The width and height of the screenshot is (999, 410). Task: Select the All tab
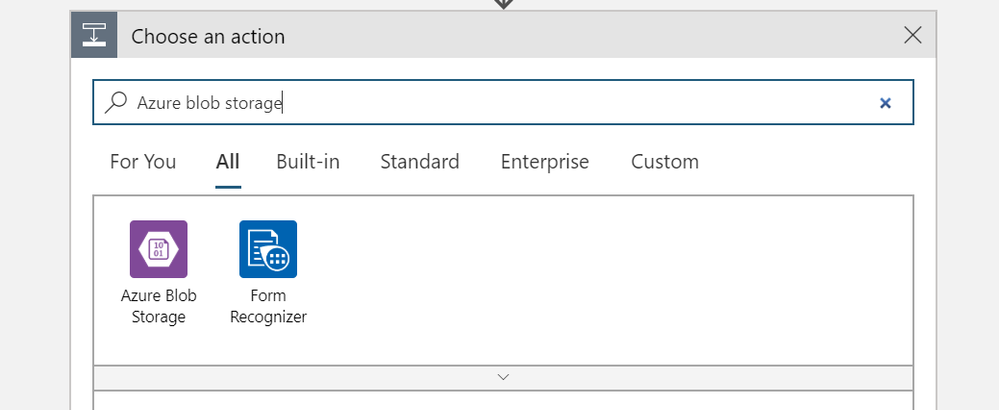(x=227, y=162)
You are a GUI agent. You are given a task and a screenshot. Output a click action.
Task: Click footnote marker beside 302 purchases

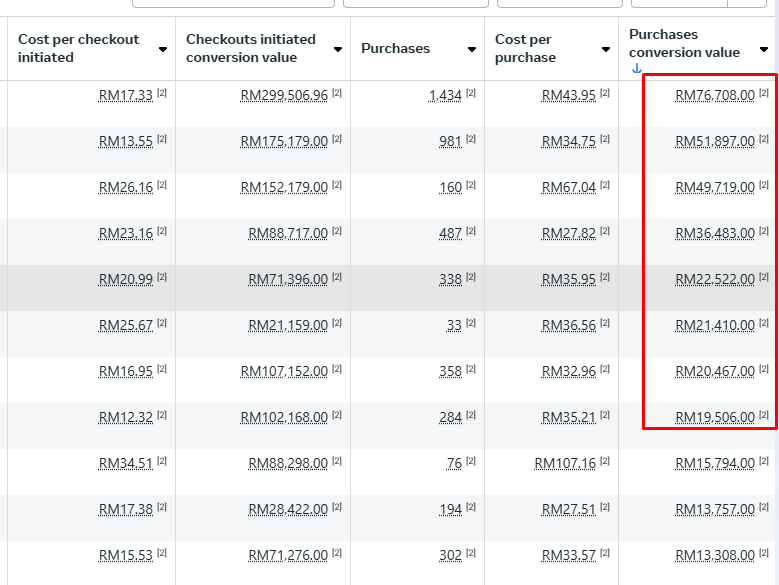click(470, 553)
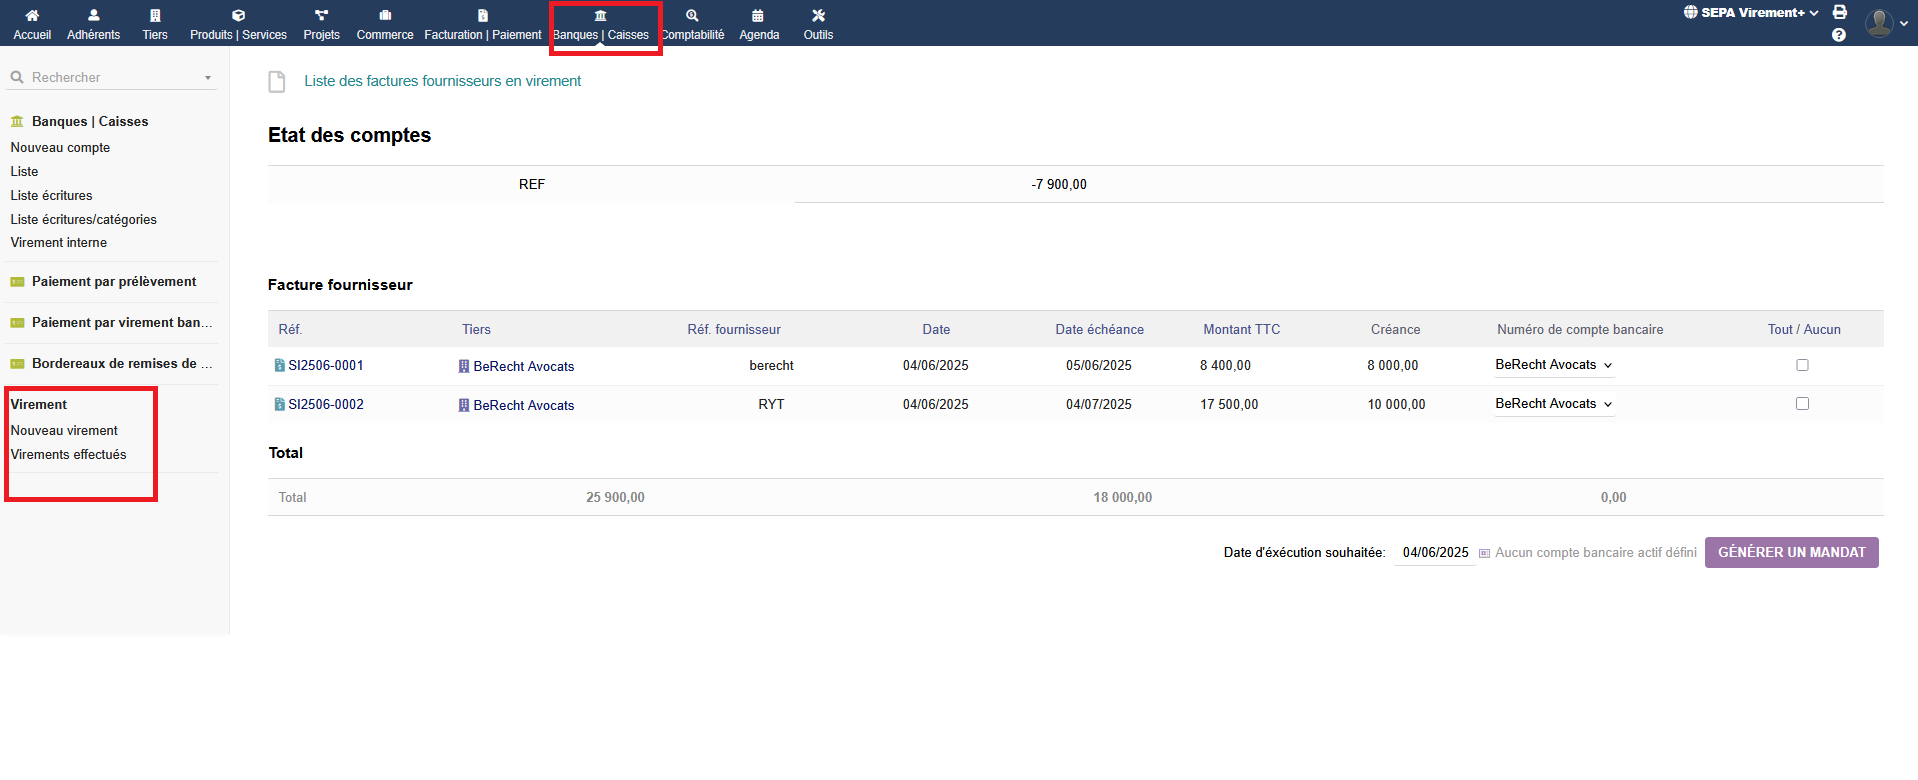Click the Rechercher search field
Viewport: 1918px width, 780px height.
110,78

==

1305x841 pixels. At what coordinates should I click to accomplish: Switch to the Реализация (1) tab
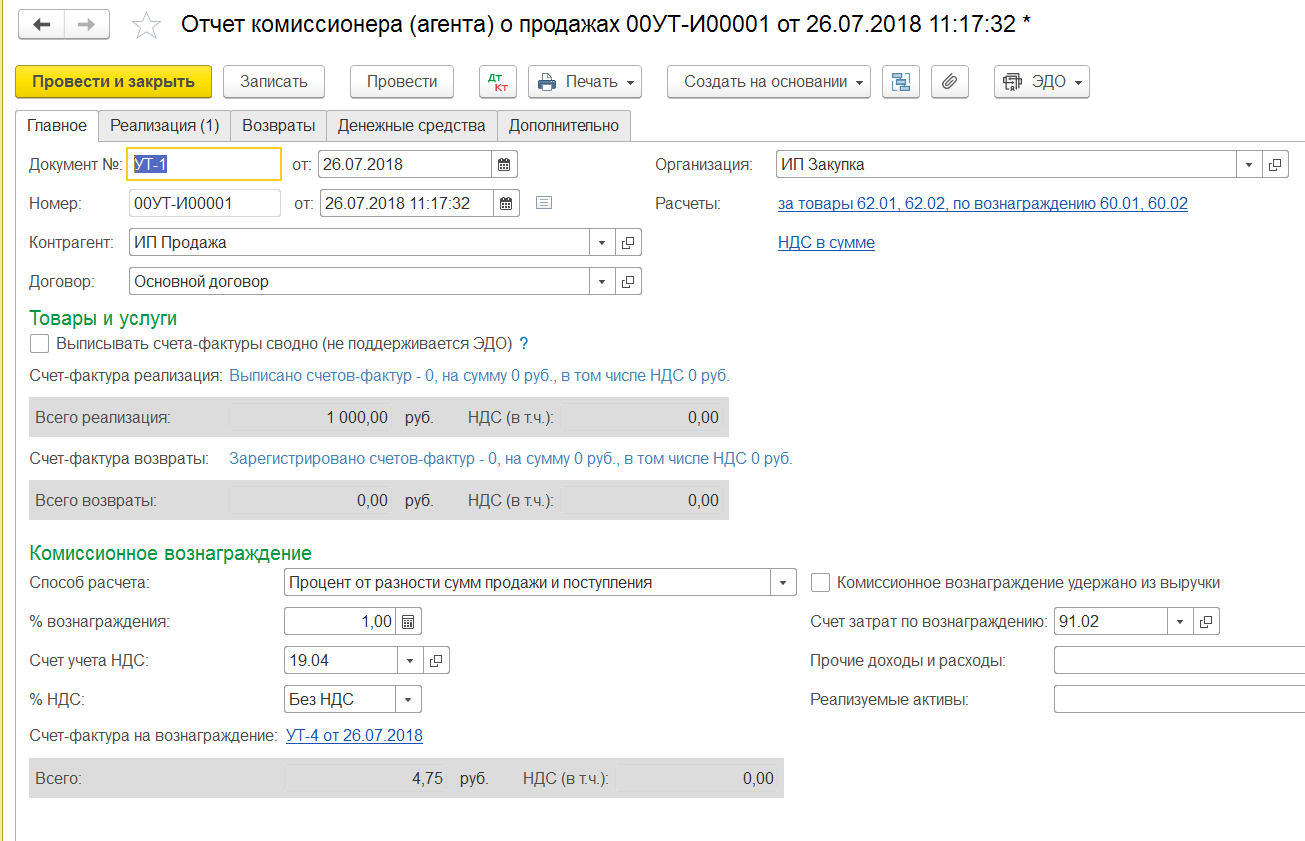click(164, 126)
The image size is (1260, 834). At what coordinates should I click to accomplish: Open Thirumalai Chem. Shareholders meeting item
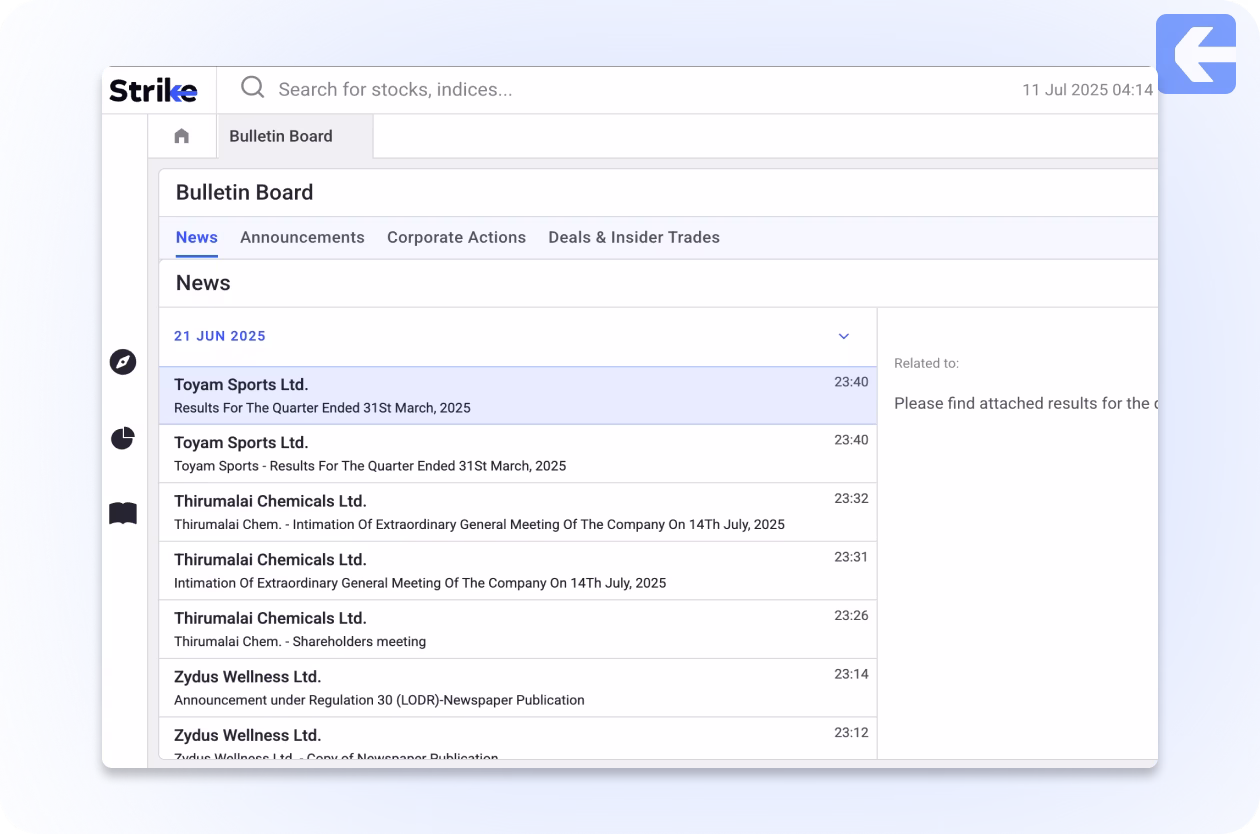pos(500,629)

- _The task_: Taking the material above, give again exactly the lines from the one holding "The width and" through the one holding "You are a GUI", with both ends and without pictures.

- _Exercise output_:
The width and height of the screenshot is (999, 410). Task: Select the All tab
(x=227, y=162)
You are a GUI agent. You are given a task and a screenshot. Output a click action.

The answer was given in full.